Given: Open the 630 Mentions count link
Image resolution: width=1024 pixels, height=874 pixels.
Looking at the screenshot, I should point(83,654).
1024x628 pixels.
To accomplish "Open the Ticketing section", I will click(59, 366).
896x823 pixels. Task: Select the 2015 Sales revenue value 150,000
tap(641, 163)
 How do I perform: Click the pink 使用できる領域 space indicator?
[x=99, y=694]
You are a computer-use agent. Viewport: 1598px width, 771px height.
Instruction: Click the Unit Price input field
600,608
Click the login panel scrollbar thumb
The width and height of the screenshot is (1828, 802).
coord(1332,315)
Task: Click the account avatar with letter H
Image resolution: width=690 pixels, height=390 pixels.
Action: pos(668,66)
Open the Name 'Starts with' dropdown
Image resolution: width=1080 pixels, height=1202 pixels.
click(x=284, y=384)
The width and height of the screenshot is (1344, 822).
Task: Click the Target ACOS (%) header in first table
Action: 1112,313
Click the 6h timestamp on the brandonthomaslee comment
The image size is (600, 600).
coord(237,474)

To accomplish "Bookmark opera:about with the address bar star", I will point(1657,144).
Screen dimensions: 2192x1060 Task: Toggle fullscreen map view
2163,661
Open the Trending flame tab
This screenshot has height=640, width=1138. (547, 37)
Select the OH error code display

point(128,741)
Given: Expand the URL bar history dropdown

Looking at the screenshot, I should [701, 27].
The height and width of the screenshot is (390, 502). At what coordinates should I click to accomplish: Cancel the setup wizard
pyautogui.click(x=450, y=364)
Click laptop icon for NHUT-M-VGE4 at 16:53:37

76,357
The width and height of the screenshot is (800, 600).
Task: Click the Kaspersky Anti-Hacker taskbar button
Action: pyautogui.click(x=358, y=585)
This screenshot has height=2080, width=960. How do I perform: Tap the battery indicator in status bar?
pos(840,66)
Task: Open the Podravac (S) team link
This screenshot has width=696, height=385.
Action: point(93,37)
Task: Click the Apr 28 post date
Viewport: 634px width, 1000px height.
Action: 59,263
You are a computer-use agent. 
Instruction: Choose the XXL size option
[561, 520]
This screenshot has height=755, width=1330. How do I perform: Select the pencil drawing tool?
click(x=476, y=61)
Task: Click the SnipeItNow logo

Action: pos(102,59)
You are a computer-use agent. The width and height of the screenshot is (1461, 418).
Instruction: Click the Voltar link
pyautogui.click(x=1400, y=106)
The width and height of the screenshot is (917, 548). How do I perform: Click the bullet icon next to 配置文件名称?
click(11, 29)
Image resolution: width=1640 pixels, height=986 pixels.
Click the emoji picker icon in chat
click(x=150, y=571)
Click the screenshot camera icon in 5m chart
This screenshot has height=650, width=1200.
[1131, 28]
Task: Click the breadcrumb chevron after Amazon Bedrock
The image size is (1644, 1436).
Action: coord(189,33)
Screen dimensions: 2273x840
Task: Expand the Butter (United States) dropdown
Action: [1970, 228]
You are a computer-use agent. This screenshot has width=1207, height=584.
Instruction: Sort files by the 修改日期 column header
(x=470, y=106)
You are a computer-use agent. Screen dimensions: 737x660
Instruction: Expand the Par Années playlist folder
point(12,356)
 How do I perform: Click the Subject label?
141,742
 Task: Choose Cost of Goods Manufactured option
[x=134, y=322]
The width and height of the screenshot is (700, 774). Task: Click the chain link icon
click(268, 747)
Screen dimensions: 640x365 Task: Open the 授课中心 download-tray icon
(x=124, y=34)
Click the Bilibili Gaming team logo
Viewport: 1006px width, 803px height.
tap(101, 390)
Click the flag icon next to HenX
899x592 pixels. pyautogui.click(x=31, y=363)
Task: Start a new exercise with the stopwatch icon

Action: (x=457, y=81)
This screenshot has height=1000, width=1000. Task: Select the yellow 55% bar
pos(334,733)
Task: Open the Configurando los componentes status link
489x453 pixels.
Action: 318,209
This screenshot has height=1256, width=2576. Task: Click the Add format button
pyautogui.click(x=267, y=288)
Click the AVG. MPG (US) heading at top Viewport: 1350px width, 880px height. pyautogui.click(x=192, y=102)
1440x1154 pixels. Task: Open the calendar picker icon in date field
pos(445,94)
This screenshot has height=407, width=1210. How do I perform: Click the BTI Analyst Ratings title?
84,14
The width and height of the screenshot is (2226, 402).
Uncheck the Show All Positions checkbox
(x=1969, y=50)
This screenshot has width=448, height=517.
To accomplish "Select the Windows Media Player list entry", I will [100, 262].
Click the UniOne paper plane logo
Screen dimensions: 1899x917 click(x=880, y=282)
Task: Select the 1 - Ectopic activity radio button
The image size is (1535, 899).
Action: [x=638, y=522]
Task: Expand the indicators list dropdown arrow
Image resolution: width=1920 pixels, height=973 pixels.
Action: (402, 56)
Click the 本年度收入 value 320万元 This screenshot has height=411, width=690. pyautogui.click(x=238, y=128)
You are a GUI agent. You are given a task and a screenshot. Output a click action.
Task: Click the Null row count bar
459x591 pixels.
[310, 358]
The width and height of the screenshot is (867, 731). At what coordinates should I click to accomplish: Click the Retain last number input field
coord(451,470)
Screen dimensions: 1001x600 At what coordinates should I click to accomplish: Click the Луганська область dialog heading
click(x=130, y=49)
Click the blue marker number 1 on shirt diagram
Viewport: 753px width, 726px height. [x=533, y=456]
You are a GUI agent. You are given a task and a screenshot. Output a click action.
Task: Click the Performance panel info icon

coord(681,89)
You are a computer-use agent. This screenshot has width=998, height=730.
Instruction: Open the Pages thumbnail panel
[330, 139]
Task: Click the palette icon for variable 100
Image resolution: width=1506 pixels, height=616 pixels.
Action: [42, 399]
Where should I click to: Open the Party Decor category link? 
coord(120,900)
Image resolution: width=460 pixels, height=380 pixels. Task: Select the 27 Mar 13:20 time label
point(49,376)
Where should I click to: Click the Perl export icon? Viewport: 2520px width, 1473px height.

■ **Required action**
Word for word, retype the lines from the one containing "459x591 pixels." through the final line of the data, including both ends and nothing more.

■ **Solution**
459x591 pixels.
[310, 358]
The width and height of the screenshot is (867, 731). At what coordinates should I click to accomplish: Click the Retain last number input field
coord(451,470)
Screen dimensions: 1001x600 At what coordinates should I click to accomplish: Click the Луганська область dialog heading
click(x=130, y=49)
Click the blue marker number 1 on shirt diagram
Viewport: 753px width, 726px height. [x=533, y=456]
You are a GUI agent. You are given a task and a screenshot. Output a click action.
Task: Click the Performance panel info icon

coord(681,89)
You are a computer-use agent. This screenshot has width=998, height=730.
Instruction: Open the Pages thumbnail panel
[330, 139]
Task: Click the palette icon for variable 100
Image resolution: width=1506 pixels, height=616 pixels.
Action: [42, 399]
Where should I click to: Open the Party Decor category link? 
coord(120,900)
Image resolution: width=460 pixels, height=380 pixels. Task: Select the 27 Mar 13:20 time label
point(49,376)
Where should I click to: Click the Perl export icon? Viewport: 2520px width, 1473px height.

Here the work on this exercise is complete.